JAKARTA,PGI.OR.ID-Pandemi Covid-19 ternyata juga menimbulkan masalah psikologis seperti takut, cemas, kuatir, putus asa, jengkel, marah, stress, depresi, dan sebagainya. Untuk membantu jemaat yang mengalami masalah psikis ini, gereja dapat melakukannya melalui pelayanan pastoral dengan metode hipnoterapi.
Hal tersebut disampaikan Ketua Umum Ikatan Profesi Pastoral di Indonesia (IPPI) Pdt. Dr. Daniel Susanto, dalam webinar K-Talks bertajuk Hipnoterapi dalam Pelayanan Pastoral di Masa Pandemi, yang diinisiasi oleh Bidang KKC-PGI bersama IPPI, pada Rabu (30/6).
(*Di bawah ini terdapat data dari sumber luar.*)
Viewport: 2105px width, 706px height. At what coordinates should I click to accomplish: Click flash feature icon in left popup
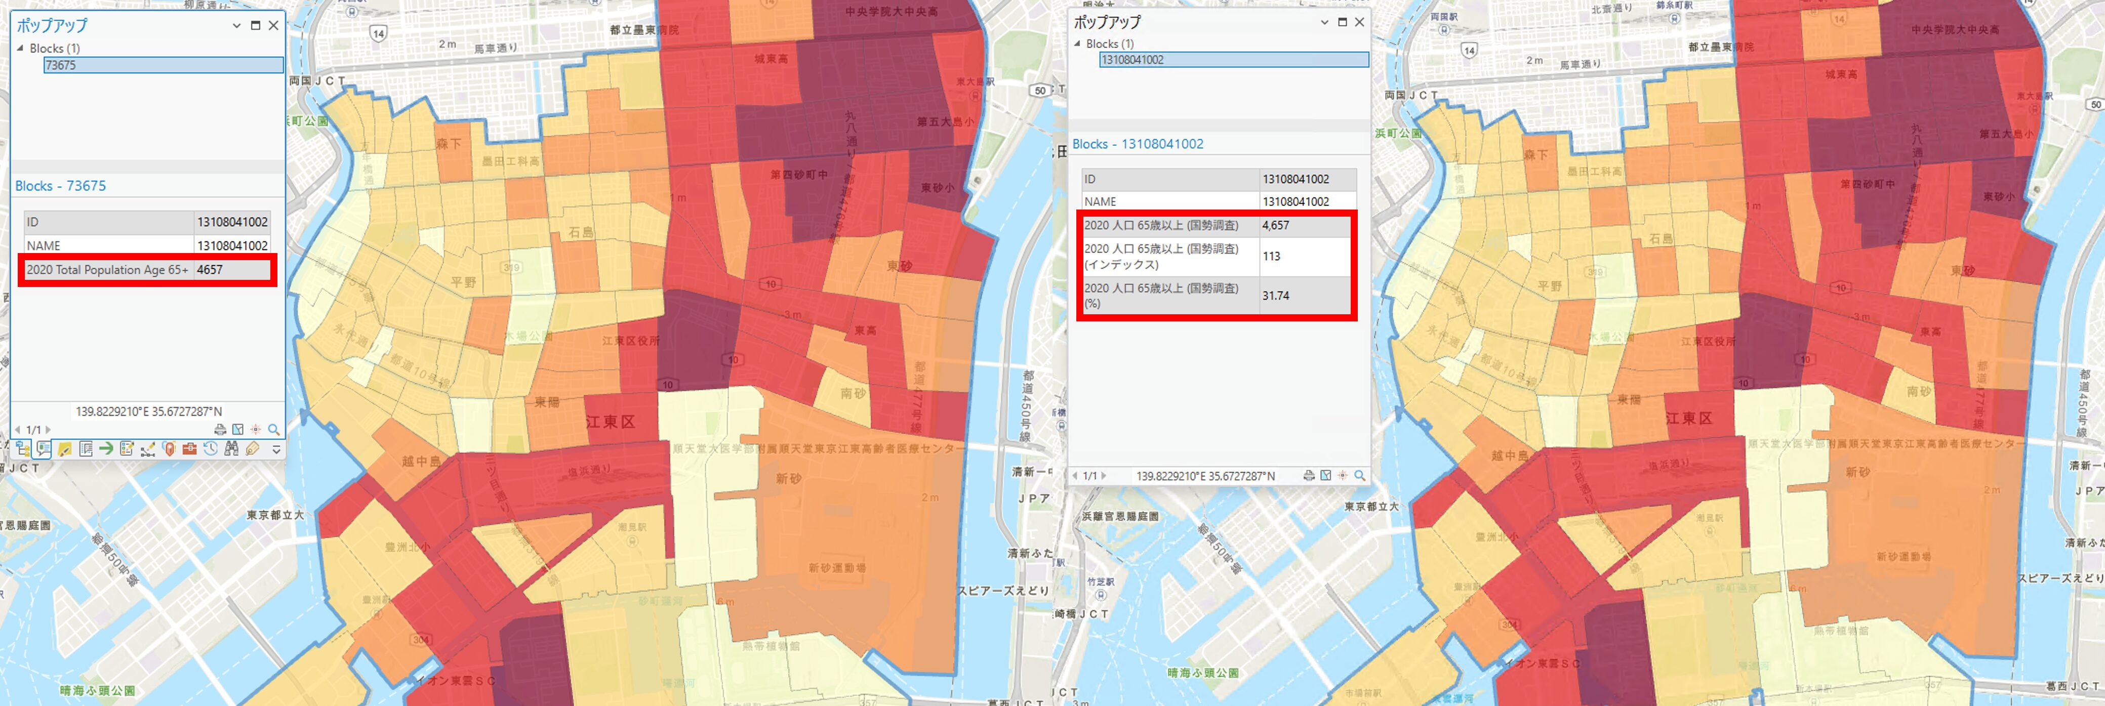pos(256,430)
Mengutip dari Konsil Kedokteran Indonesia, dijelaskannya, hipnoterapi adalah suatu bentuk terapi dengan memberdayakan tenaga pikiran bawah sadar dengan terlebih dahulu mengistirahatkan pikiran sadar klien. “Mekanisme kerja hipnoterapi sangat terkait dengan aktivitas otak manusia. Aktivitas ini sangat beragam pada setiap kondisi melalui gelombang otak yang dapat diukur dengan EEG atau Electroenchepalograph,” jelasnya.
Ditambahkan, bahwa semua proses dalam hipnoterapi bersifat ilmiah dan harus disetujui terlebih dahulu oleh klien. Karena seseorang yang akan dihipnoterapi akan dibawa ke kondisi “tidur”, sebaiknya didampingi oleh keluarga atau teman yang dapat dipercaya. Selain itu, untuk dapat melakukan hipnoterapi diperlukan pendidikan/training memadai dan yang bersertifikat. “Para pelayan pastoral yang menggunakan hipnoterapi juga tidak boleh melakukan perbuatan yang menyimpang dan merugikan orang yang dilayaninya,” tandas Pdt. Daniel.
Seperti apa praktik hipnoterapi? Pdt. Noortje Lumbantoruan, MTh, seorang hipnoterapis dari Institute Adi W Gunawan, lembaga pelatihan hipnoterapi klinis di Indonesia, dalam webinar ini mengatakan, berdasarkan pengalamannya, proses hipnoterapi yang dilakukan, terkhusus kepada warga gereja, diawali dengan doa atau meditasi agar menurunkan gelombang otak.
“Dengan kondisi ini dia akan merasa aman, nyaman dan damai. Selanjutnya saya akan memperdengarkan ayat-ayat firman Tuhan kepadanya, bagaimana Tuhan menyembuhkan orang dan sebagainya. Ini terus kita perdengarkan, dan pada akhirnya dia akan menyerahkan bebannya. Responnya bila dia menangis sambil berdoa itu tandanya sudah dalam kondisi katarsis, atau proses hipnoterapis yang dalam. Dan biasanya akan mengalami kelegaan yang luar biasa,” kata Pdt. Noortje.
Dalam proses tersebut, juga mengedukasi ke dalam pikiran bawah sadar klien agar melalui firman Tuhan yang disampaikan, mengajak untuk menghilangkan segala pikiran negatifnya. Namun dia mengingatkan, sebelum melakukan hipnoterapi, perlu persetujuan untuk bersedia dihipnoterapi, mampu dan bersedia memfokuskan pikiran, serta mampu berkomunikasi secara verbal maupun non-verbal.
Baik Pdt. Daniel Susanto maupun Pdt. Noortje Lumbantoruan menegaskan, hipnoterapi tidak bertentangan dengan ajaran iman Kristen, karena sifatnya ilmiah, dilakukan secara sukarela, dan tidak menggunakan magic, tenung dan sebagainya. Selain itu, hipnoterapi tidak mencampuri iman kepercayaan siapapun.
Webinar yang dimoderatori oleh Dr. Rhere Rewindinar ini, mendapat respon positif dari para peserta. Hal ini terlihat dari banyak pertanyaan yang disampaikan melalui chat room.